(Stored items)
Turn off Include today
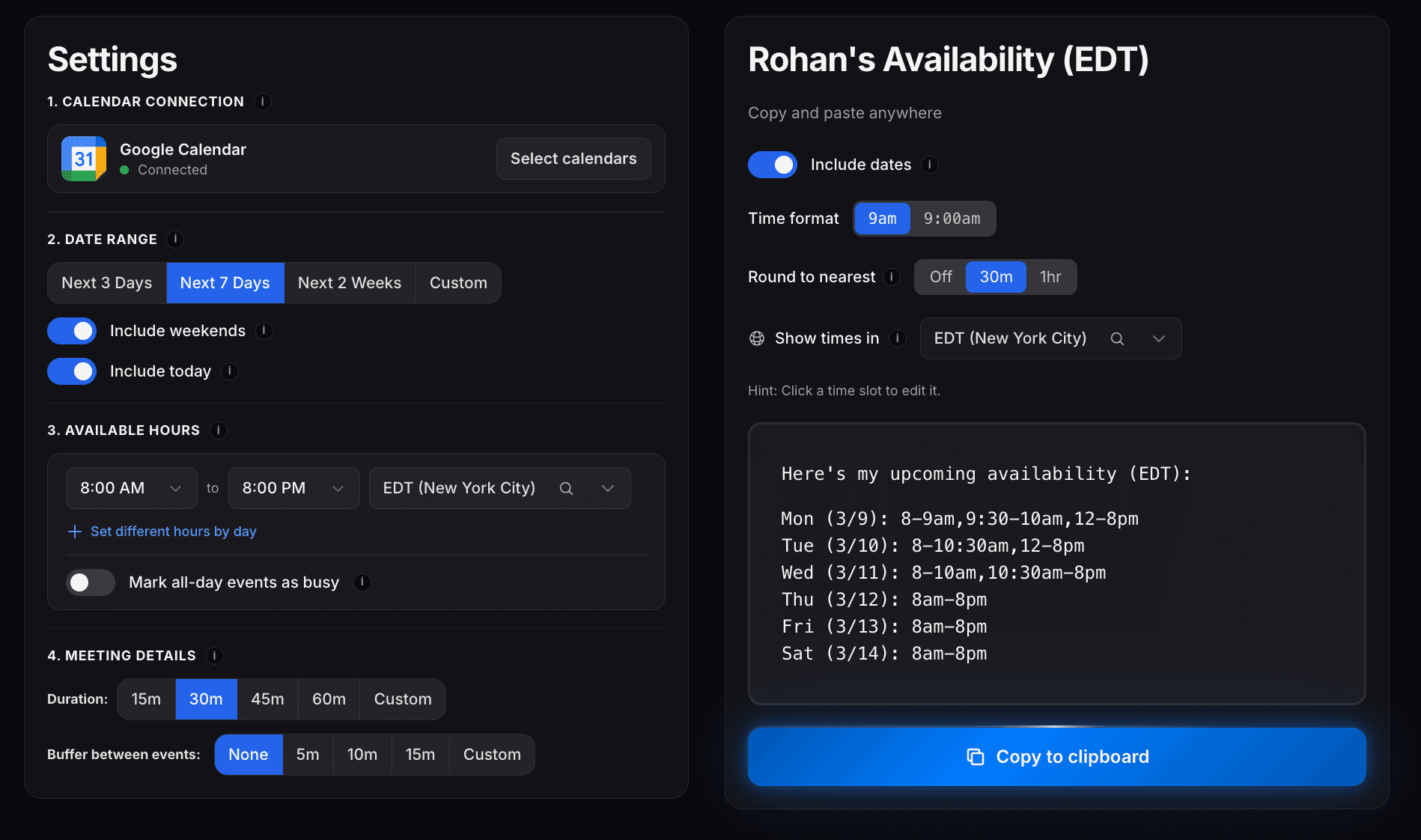Image resolution: width=1421 pixels, height=840 pixels. (72, 371)
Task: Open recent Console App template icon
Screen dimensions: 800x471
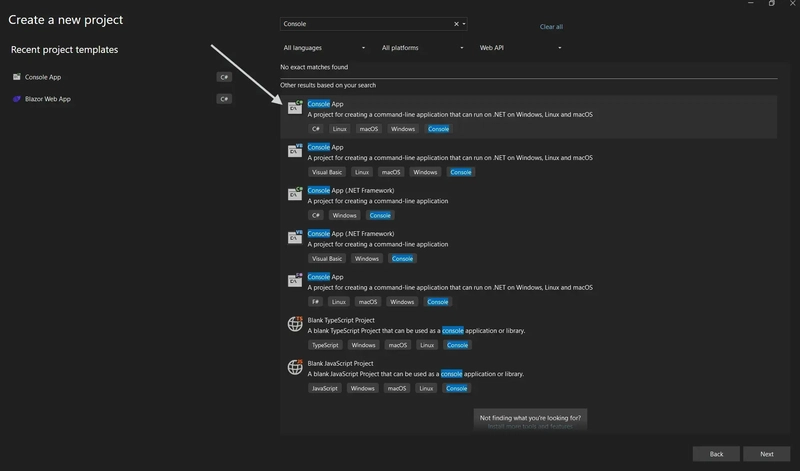Action: click(17, 77)
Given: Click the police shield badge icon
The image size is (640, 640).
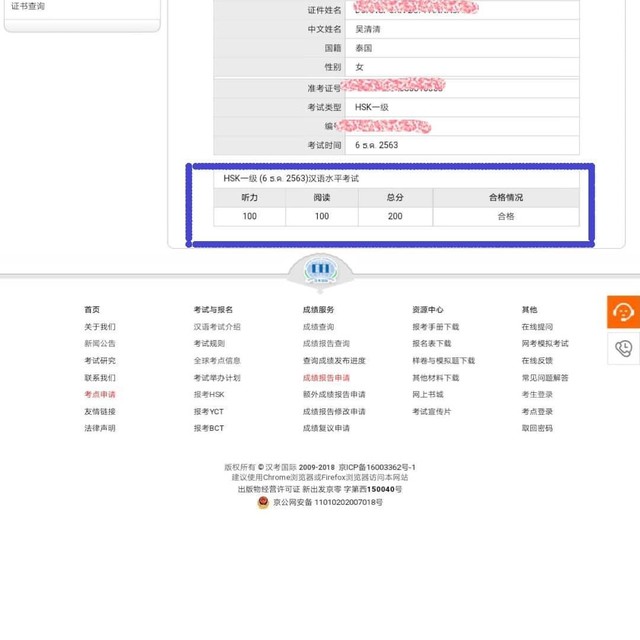Looking at the screenshot, I should (x=263, y=502).
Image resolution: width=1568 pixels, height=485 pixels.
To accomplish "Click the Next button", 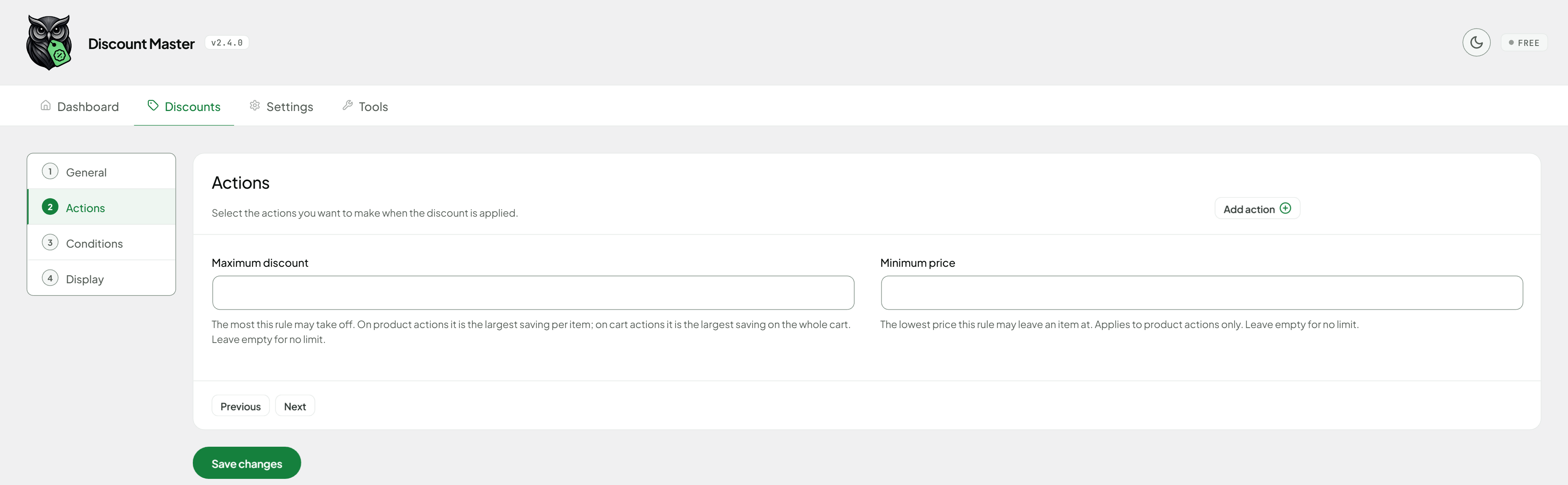I will pyautogui.click(x=295, y=406).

**Exercise requirements:**
Repeat the entries above from their first line through the line containing "Action: click(17, 77)", including both, and leave the pictures out of your answer.

**Written answer:**
Turn off Include today
Image resolution: width=1421 pixels, height=840 pixels. (72, 371)
Task: Open recent Console App template icon
Screen dimensions: 800x471
Action: click(17, 77)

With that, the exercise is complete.